- Exercise requirements -
1: Decide whether each statement below agrees with the euro analysis, answering yes or no and quoting the words from the text that settle it. (a) The rescue package announced on Monday is worth $1 trillion. (b) Last week the euro fell to a 14-month low of $1.31. (c) The debt purchases by euro zone central banks amount to quantitative easing.
2: Copy the passage of the euro analysis starting with "By Naomi Tajitsu" and going on through "day toward $1.31.".

- Exercise passage -
Euro to get only limited reprieve from EU deal

By Naomi Tajitsu – Analysis

LONDON (BestGrowthStock) – The euro has won a reprieve with a European Union emergency aid deal but the prospect of draconian fiscal belt tightening in some euro zone countries and a more expansive monetary policy will likely cap further gains.

The $1 trillion rescue package announced on Monday, which includes euro zone central banks buying government debt, sparked a relief rally in the euro. The single currency jumped more than 2 percent on the day toward $1.31.

Investors were heartened that the plan should prevent countries including Portugal and Spain from following Greece into a debt crisis, and the announcement stopped panic selling in the euro, which hit a 14-month low of $1.2510 last week.

However, analysts say that even if the plan is successfully implemented, it requires Greece, Portugal and Spain quickly to mend their finances and that this may slow their recoveries.

At the same time, the future course of monetary policy is uncertain.

Debt purchases by euro zone central banks, which began on Monday, will be offset by operations to absorb liquidity, making the buying plan different from quantitative easing. Still, it will be difficult to raise interest rates in this situation.

(Dataset entries)
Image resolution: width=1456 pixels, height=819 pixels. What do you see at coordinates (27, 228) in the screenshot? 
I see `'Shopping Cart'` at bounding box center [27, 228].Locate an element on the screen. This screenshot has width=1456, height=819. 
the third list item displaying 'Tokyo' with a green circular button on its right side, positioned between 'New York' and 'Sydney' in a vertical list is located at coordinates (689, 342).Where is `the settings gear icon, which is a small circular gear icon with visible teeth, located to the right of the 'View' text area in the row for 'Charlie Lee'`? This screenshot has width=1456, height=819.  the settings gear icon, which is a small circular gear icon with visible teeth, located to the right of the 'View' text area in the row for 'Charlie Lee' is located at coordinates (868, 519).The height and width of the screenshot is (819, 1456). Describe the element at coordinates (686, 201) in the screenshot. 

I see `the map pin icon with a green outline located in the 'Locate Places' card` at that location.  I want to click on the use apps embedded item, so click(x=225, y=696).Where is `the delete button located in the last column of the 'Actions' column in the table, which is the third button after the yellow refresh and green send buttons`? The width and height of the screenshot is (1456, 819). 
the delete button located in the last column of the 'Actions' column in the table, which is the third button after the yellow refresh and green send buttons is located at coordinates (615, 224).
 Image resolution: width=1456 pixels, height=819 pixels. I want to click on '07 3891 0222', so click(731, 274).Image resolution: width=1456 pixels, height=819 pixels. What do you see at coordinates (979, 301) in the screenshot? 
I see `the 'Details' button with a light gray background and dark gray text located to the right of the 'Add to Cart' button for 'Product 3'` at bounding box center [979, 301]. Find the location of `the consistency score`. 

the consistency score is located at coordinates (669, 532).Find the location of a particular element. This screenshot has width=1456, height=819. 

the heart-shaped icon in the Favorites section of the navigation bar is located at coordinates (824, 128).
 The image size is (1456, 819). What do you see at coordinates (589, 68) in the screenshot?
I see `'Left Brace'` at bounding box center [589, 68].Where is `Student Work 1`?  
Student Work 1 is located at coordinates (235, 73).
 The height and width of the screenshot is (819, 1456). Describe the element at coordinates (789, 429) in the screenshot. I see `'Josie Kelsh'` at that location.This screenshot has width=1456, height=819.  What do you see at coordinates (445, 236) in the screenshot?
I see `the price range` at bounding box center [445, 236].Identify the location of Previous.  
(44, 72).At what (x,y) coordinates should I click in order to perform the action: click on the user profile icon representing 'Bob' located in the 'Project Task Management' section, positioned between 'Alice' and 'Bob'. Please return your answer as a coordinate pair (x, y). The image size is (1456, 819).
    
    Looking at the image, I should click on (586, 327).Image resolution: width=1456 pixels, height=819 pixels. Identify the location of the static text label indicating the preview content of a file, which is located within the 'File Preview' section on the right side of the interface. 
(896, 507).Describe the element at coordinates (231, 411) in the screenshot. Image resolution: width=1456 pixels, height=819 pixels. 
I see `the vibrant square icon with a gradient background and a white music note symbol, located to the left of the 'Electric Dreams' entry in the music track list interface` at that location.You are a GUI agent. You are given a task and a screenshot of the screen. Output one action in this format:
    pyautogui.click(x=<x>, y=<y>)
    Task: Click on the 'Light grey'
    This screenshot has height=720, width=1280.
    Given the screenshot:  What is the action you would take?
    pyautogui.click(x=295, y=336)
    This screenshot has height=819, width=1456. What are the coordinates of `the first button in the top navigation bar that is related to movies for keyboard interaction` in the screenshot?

- Answers by item -
1:
(a) Yes: "The $1 trillion rescue package announced on Monday"
(b) No: "which hit a 14-month low of $1.2510 last week"
(c) No: "will be offset by operations to absorb liquidity, making the buying plan different from quantitative easing"

2:
By Naomi Tajitsu – Analysis

LONDON (BestGrowthStock) – The euro has won a reprieve with a European Union emergency aid deal but the prospect of draconian fiscal belt tightening in some euro zone countries and a more expansive monetary policy will likely cap further gains.

The $1 trillion rescue package announced on Monday, which includes euro zone central banks buying government debt, sparked a relief rally in the euro. The single currency jumped more than 2 percent on the day toward $1.31.